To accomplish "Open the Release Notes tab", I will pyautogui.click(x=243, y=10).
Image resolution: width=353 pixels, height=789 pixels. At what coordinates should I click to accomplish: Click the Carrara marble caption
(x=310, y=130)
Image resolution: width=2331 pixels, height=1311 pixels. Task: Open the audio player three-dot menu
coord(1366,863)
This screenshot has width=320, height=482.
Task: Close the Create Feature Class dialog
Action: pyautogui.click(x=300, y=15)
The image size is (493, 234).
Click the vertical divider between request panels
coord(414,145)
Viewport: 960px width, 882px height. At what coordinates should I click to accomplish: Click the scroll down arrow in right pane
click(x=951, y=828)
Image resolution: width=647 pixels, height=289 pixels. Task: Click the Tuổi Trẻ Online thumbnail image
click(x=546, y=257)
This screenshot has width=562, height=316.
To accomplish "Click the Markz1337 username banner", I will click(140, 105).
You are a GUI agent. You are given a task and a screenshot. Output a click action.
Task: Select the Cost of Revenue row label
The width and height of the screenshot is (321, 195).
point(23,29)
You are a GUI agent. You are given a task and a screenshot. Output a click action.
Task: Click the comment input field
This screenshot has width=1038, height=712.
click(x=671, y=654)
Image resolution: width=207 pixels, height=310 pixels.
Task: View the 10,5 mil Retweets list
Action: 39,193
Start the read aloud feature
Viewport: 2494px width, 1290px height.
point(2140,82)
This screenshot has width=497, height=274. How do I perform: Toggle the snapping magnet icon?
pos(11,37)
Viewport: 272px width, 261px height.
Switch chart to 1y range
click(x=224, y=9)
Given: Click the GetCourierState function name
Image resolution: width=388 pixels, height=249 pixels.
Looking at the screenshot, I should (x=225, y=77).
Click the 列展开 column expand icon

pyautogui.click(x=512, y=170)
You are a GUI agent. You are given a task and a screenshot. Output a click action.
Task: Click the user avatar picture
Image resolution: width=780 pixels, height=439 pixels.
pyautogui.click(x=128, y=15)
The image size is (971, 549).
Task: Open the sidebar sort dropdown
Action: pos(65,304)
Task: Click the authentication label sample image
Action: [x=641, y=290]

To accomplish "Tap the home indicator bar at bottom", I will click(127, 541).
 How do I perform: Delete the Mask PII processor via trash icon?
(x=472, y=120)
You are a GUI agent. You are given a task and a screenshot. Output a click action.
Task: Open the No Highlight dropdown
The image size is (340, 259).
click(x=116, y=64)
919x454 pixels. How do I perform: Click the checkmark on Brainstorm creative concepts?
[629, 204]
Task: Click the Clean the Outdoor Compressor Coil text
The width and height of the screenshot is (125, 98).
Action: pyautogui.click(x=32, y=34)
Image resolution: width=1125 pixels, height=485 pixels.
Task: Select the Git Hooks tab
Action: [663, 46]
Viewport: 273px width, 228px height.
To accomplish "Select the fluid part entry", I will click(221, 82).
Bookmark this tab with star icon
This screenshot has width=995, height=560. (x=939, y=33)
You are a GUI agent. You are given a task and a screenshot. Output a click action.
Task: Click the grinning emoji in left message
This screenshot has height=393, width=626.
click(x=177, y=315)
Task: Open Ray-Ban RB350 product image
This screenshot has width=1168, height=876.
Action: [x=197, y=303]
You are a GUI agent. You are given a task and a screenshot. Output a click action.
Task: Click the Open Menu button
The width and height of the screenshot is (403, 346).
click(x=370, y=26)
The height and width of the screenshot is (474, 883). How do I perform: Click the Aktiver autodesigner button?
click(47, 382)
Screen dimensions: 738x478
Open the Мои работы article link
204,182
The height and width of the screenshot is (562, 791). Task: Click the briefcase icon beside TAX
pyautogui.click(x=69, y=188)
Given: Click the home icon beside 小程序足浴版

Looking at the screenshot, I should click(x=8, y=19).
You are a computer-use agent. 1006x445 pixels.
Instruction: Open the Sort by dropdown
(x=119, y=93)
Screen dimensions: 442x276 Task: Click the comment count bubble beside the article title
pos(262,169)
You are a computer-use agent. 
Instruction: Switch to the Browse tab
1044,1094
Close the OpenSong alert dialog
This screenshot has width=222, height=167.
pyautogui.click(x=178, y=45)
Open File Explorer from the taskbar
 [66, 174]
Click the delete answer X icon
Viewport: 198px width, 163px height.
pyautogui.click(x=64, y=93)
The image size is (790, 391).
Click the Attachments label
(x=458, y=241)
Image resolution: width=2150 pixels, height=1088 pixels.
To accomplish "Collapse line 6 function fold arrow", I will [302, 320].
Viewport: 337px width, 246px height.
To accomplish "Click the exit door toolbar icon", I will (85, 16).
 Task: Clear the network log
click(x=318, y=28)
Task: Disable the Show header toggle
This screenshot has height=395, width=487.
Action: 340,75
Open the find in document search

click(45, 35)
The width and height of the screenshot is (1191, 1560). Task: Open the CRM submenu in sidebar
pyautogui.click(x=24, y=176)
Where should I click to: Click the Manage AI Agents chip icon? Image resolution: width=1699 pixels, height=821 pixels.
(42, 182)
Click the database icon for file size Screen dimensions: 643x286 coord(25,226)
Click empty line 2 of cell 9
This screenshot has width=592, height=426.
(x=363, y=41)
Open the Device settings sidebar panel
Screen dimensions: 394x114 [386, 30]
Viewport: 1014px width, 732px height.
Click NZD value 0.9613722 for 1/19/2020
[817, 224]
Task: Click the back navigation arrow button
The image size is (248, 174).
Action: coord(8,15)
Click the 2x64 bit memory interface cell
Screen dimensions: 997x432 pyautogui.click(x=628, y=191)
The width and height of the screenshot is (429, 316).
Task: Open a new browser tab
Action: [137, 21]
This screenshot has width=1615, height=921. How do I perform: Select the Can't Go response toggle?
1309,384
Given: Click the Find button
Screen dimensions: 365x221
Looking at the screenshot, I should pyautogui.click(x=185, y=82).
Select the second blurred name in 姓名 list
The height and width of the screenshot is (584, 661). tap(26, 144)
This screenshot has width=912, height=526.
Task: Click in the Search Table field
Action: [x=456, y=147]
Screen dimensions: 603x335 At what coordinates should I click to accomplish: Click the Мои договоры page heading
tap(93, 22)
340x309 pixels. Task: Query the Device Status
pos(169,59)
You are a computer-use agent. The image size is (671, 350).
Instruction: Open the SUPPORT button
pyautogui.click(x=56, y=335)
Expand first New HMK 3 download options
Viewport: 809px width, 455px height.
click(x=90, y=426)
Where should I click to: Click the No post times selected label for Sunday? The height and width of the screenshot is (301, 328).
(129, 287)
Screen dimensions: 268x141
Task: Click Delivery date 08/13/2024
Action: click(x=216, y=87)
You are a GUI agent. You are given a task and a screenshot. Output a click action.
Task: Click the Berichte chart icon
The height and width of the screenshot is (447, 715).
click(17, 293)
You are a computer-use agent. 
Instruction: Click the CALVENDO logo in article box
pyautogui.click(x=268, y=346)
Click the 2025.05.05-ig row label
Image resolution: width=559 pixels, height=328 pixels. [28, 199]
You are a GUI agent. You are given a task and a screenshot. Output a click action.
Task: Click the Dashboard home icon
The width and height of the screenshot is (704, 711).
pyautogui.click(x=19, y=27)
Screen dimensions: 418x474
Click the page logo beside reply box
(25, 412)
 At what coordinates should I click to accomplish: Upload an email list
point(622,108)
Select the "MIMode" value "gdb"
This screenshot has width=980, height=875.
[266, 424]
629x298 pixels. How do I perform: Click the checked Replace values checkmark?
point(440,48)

☆ ☆ ☆ ☆ ☆

PROBLEM TO SOLVE: Arrange everything from the top of the listing down to and including the line that contains "(x=310, y=130)" as a Markdown table with a Row column numbering each line and a Line column holding its text, leaving out blank lines.

OUTPUT OF THE TASK:
| Row | Line |
|---|---|
| 1 | To accomplish "Open the Release Notes tab", I will pyautogui.click(x=243, y=10). |
| 2 | Image resolution: width=353 pixels, height=789 pixels. At what coordinates should I click to accomplish: Click the Carrara marble caption |
| 3 | (x=310, y=130) |